Когда он проснулся, поезд уже подходил к Берлину. Подполковник почтительно осведомился, какие будут приказания. «Что бы ему приказать? Он мне решительно ни для чего не нужен». Фельдмаршалу не слишком хотелось показываться там в обществе этого офицера, взгляды и чувства которого сказывались во всем, от фамилии до монокля. «Мы, пожалуй, могли бы встретиться вечером, - начал он и не докончил, заметив разочарование, скользнувшее на лице подполковника. - Хотя лет, я буду занят. Вы можете, дорогой мой, провести вечер как вам будет угодно, и я надеюсь, что вы проведете его приятно», - сказал он, улыбаясь.

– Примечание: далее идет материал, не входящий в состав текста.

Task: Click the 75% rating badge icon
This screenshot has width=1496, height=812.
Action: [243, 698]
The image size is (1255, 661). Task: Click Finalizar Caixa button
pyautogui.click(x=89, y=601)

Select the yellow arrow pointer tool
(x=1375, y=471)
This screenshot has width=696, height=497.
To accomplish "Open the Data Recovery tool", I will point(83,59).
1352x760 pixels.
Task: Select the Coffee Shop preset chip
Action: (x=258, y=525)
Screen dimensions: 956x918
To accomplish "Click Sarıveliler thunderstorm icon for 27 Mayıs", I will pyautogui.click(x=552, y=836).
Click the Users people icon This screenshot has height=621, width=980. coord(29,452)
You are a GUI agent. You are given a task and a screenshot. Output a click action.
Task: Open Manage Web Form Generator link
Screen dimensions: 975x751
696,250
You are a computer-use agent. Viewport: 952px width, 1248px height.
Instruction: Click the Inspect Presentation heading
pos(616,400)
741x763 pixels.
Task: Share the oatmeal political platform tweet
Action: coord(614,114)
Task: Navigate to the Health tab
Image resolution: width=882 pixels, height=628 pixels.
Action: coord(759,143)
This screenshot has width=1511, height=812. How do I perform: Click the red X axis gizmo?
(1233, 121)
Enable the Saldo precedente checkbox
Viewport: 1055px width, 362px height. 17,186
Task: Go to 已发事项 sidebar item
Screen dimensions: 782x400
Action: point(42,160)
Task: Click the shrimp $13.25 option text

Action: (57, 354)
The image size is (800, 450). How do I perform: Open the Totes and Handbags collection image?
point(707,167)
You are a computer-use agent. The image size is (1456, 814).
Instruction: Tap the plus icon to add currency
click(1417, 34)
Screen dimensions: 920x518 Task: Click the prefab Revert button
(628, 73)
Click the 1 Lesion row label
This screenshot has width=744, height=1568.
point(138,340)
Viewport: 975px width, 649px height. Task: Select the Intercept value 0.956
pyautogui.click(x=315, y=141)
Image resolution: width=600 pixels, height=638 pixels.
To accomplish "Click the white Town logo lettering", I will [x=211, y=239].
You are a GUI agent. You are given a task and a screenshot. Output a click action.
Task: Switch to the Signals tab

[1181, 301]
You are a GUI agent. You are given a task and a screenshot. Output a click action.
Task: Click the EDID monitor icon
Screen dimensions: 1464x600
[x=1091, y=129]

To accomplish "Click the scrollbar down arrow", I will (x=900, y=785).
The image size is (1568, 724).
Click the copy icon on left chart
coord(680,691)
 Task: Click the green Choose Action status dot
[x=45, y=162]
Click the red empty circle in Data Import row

На перроне экстренный поезд встретили только власти вокзала. Приезд фельдмаршала держался в секрете, однако люди, составлявшие то, что в газетах загадочно называлось «осведомленными кругами», конечно, о нем знали. «Кое-кто мог бы побеспокоиться...» В сопровождении начальника станции и денщика с вещами фельдмаршал направился к выходу. На вокзале было немало солдат, они вытягивались и глядели на него выпученными глазами. Узнали его и в публике. Фотографии фельдмаршала часто печатались в газетах, но люди, не помнившие фотографий и не разбиравшиеся в погонах, тотчас замечали его по тому, как вытягивались солдаты. «Фельдмаршал фон...» - донесся до него шепот. На перроне люди поспешно уступили ему дорогу и даже пятились к краю, точно было тесно, - начальник станции грозно обводил глазами встречных людей. У выходной двери перед фельдмаршалом сам собой разрезался проход. Все это еще доставляло ему удовольствие, но уже не доставляло прежнего удовольствия. Он шел быстро, зорко глядя по сторонам. Вокзал был еще чист, но не так чист, как в обычное время. У солдат вид был еще хороший, но не столь хороший, как в начале войны. И общая картина вокзала еще свидетельствовала о порядке, но это был не прежний образцовый германский порядок. «По-видимому, механизм начинает изнашиваться. Однако его хватит еще надолго», - угрюмо думал фельдмаршал (почти в тех же выражениях, как о своем здоровье). Ему казалось, что и настроение на вокзале тревожное.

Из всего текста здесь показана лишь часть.